### What the exercise asks
With pictures left out, only the lines from the one containing "Task: Click the laughing face reaction icon" through the end of the records should be reproduced exactly, please.

### Input records
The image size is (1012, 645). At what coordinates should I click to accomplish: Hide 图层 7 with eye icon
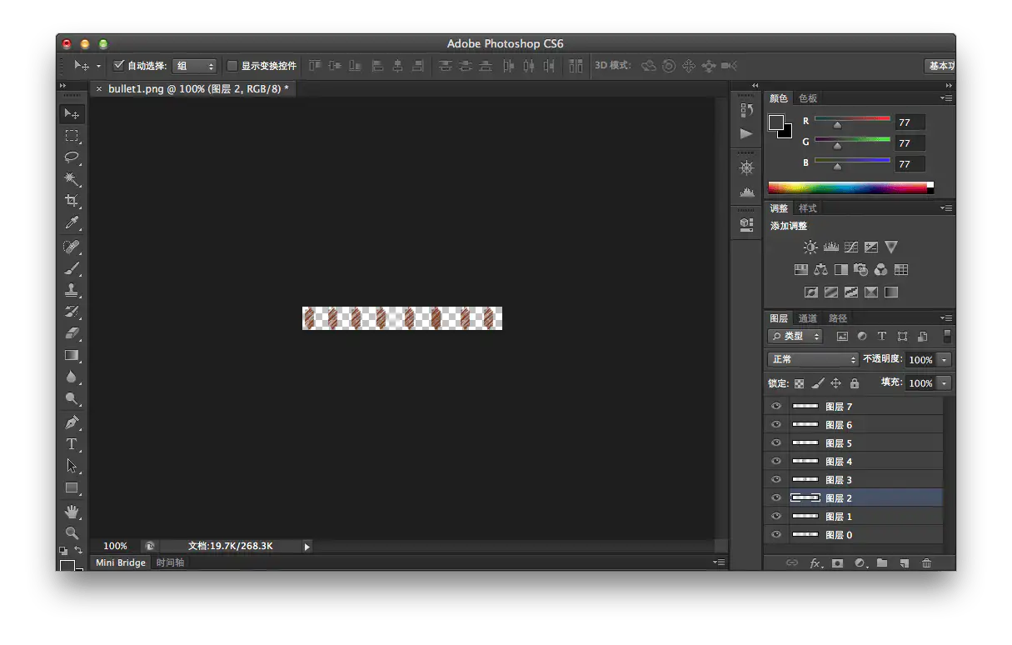pyautogui.click(x=776, y=407)
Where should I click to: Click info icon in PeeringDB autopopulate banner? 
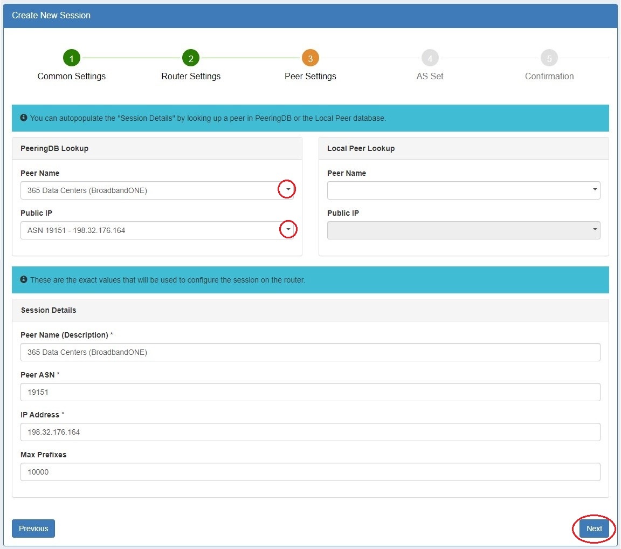(24, 118)
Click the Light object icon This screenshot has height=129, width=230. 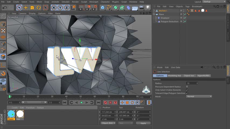148,8
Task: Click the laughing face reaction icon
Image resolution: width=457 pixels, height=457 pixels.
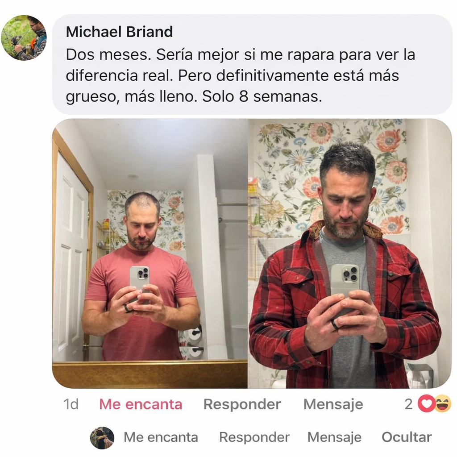Action: (x=443, y=403)
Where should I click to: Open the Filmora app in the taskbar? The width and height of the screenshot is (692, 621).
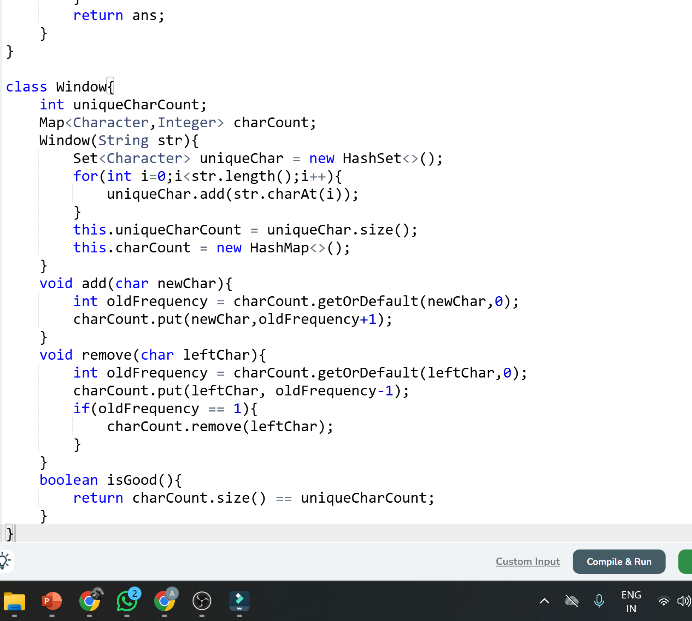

### Answer space
Task: Click the laughing face reaction icon
Image resolution: width=457 pixels, height=457 pixels.
Action: (x=443, y=403)
Where should I click to: Open the Filmora app in the taskbar? The width and height of the screenshot is (692, 621).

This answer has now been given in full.